First, consider the Strategic Assessment of Climate Change (SACC), a federal plan that requires certain projects (including mines and oil and gas projects) to detail how the project will achieve net-zero emissions. The SACC rules, part of the new federal regulatory process under Bill C-69, are intended to help Canada meet its net-zero emission target by 2050. Yet, the federal government itself hasn’t released details of its own plan to meet this target nor has it provided a cost-benefit analysis detailing how reaching the target would be in the best interest of Canadians.
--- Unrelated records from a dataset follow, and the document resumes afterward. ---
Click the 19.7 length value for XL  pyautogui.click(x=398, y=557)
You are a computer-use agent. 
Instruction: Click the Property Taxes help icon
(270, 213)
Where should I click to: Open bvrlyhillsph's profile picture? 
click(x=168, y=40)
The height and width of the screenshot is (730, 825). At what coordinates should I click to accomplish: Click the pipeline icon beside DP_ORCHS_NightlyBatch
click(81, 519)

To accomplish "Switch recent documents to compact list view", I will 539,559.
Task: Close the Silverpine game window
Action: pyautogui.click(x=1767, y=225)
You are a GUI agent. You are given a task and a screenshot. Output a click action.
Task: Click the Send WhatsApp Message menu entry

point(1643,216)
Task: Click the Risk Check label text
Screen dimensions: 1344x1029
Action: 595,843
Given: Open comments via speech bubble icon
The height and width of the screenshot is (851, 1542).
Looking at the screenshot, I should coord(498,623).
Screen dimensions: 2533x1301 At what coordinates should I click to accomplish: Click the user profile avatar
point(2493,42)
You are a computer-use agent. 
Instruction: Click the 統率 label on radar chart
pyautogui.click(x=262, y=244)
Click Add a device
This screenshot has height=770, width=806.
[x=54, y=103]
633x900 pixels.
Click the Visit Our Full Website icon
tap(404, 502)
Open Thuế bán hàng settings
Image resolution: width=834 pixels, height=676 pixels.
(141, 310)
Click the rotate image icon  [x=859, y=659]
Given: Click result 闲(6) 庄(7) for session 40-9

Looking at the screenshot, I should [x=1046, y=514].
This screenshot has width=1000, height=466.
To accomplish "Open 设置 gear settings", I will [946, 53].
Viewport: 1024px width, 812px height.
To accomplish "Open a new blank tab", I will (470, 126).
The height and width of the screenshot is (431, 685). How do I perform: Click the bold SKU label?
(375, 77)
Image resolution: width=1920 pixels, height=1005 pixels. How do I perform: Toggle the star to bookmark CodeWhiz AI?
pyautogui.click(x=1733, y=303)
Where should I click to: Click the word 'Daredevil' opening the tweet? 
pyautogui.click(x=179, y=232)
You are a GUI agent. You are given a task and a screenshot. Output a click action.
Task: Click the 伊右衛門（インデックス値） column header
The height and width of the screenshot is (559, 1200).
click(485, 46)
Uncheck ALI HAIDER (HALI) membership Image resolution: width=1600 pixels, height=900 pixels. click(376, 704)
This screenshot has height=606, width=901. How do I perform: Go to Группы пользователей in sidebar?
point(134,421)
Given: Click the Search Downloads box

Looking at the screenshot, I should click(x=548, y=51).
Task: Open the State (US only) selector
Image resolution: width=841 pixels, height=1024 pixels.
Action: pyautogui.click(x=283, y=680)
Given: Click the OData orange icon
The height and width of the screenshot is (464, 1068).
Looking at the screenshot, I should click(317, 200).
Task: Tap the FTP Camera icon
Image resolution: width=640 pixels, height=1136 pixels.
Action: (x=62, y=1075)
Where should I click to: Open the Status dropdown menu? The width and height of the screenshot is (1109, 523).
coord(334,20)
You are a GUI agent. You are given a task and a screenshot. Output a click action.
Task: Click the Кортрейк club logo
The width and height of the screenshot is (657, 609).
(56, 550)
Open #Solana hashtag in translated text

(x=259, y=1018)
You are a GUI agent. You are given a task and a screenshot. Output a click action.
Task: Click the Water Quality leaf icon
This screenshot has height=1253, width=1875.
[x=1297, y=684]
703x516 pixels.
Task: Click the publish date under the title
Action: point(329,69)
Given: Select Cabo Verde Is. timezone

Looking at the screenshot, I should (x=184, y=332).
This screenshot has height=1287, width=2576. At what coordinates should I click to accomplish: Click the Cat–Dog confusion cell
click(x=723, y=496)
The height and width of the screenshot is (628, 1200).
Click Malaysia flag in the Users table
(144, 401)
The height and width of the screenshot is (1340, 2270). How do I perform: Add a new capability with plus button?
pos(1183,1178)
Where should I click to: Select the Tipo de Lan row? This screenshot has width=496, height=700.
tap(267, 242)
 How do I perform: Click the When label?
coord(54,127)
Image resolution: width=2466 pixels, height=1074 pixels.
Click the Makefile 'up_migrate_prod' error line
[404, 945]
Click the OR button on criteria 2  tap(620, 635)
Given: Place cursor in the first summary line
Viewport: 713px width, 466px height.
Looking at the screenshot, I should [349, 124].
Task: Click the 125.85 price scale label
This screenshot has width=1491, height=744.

Given the lack of details from Ottawa, it’s reasonable to question the economic and technical feasibility of reaching net-zero emissions by 2050. Nonetheless, the Trudeau government is requiring firms to produce their own detailed plans to reach this target.
To make matters worse, SACC requirements will increase regulatory compliance costs at the worst possible time, when various energy companies are struggling just to survive.
Next, consider the proposed Clean Fuel Standard, which would force firms selling gas, liquid and solid fuels to reduce the amount of greenhouses gases generated per unit of fuel sold. It’s worth noting that Canada is not the first jurisdiction to introduce rules to decarbonize fuel use, but it is the first country in the world to introduce regulations that apply to all fossil fuels used by all sectors—others have primarily focused on liquid transportation fuels.
The Clean Fuel Standard would effectively be the equivalent of a $350-per-tonne carbon tax. Clearly, the new sweeping regulation, which will be added on top of the existing federal carbon tax, will have significant economic consequences for the energy sector and further contribute to investment fleeing the sector.
Now, we have the plastics ban. According to the plan, the federal government will effectively regulate plastics, which are made from fossil fuels produced and supplied by energy companies. Unfortunately, this new ban, which has implications for future oil and natural gas demand, will pose yet another challenge to Alberta’s energy industry.
And that’s not all. Consider some of the other regulatory measures implemented in recent years. As we’ve written previously, Bill C-69, which overhauled Canada’s federal environmental review process, has made the regulatory system more complex, uncertain and subjective. Similarly, Bill C-48, which bans large oil tankers off British Columbia’s northern coast, presents another barrier to exporting Canadian oil to Asia.
Not surprisingly, investment in Canada’s oil and gas sector, largely based in Alberta, has declined by a staggering 35 per cent over the last five years. And according to a recent Statistics Canada report, investment in the sector could shrink by an additional 40 per cent in 2020 and we could see up to 220,000 more jobs lost.
It’s important to recognize the important role the energy sector plays, not just in Alberta, but in the Canadian economy. In 2019, the energy sector generated $219 billion in economic activity and comprised more than 10 per cent of the national economy. Last year, more than 20 per cent of the country’s exports came from energy, making the sector the major driver of economic growth. Perhaps most importantly, Canada’s energy sector supported or was responsible for (directly and indirectly) more than 830,000 jobs. The sector also contributed nearly $18 billion to government coffers in 2018.
The Trudeau government cannot continue to bog down Alberta’s energy industry with undue regulations. It’s time to recognize and remedy the damage that has been done.